Sanatçı yaradılışa sahip olan kişiler yarattıkları değerler ile insanlığın gelişimine büyük katkılar sunmuşlardır. Bilim insanlarının ve sanatçıların yarattığı bilimsel ve sanatsal değerler ulusların en önemli kültürel hazineleridir.

Yerel, ulusal, evrensel sanat varlıkları insanlığın ortak mirasıdır. Bu hazinelerin korunması ve gelecek kuşaklara aktarılması insanlığın ortak görevidir. Bu değerlere sahip çıkma konusunda kişi olarak hepimiz sorumluyuz, yerel de yerel yönetimler ve ulusal bazda da merkezi yönetimler bu işte sorumludur.

Gelişmenin önünü açacak olanlar da yine sanatçılar ve bilim insanlarıdır. Her türlü gelişme özgür düşünce ortamında filizlenir ve gelişir. Özgür düşüncenin gelişmesi için gerekli iklim de evrensel hukukun hakim olduğu yerlerdir. Evrensel hukukun uygulandığı ortamlarda gerçek demokrasiden bahsedilebilir.
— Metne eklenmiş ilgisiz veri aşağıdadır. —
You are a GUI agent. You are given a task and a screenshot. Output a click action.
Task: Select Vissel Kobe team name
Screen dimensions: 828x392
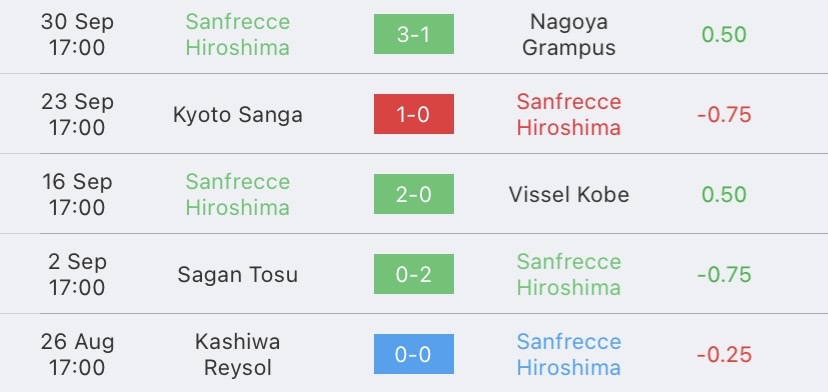(x=569, y=194)
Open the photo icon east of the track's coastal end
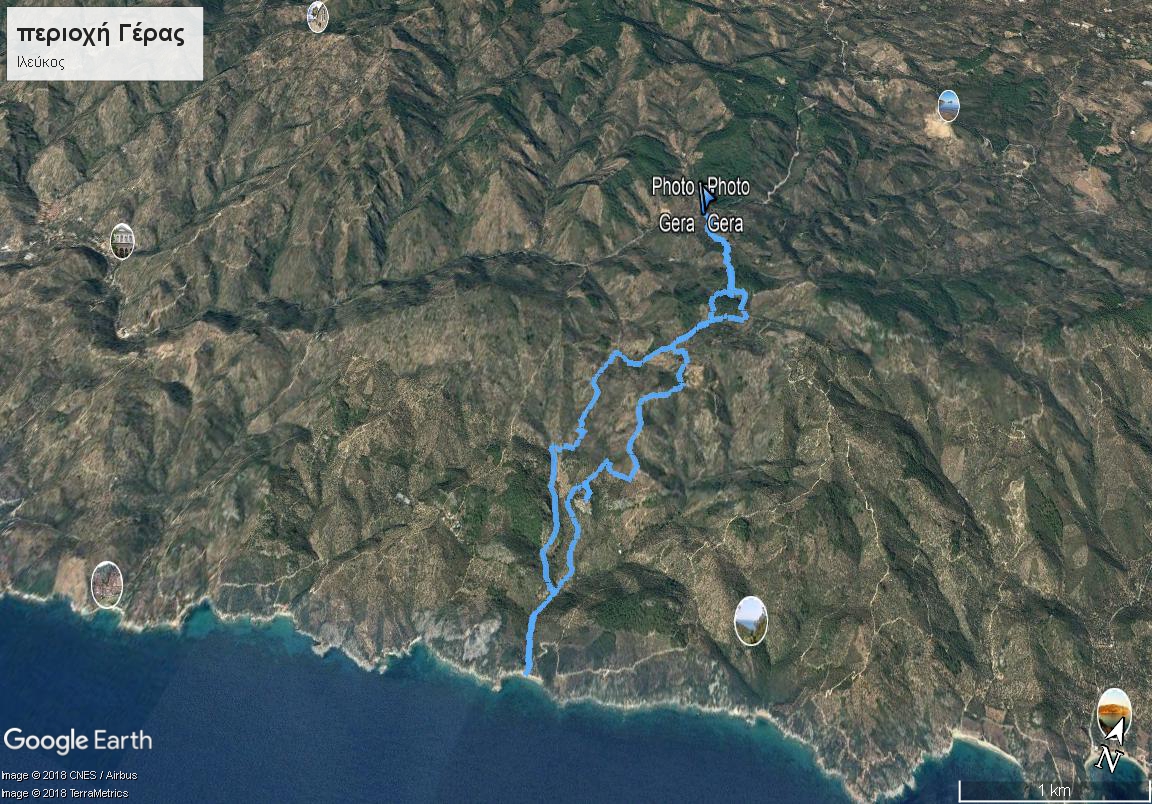1152x804 pixels. pyautogui.click(x=751, y=620)

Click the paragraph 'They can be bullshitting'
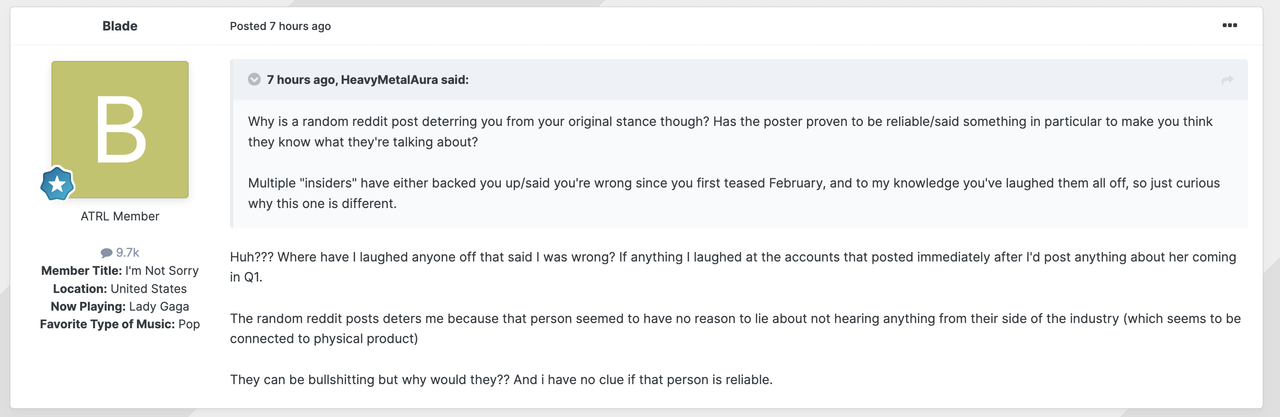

Bunlar sağlandığı zaman doğru kabul edilen tezler konuşulabilir tartışılabilir ve yeni hipotezler öne sürülebilir ve bu da bize gelişmenin yolunu açar.

İnsanlara mutluluk ve huzur vaad eden tüm yöneticilerin yapmaları gereken; evrensel hukuk kurallarının hakimiyetini sağlamak ve gerçek demokrasinin gereklerinin yerine getirilmesi için uygun ortamı yaratmaktır.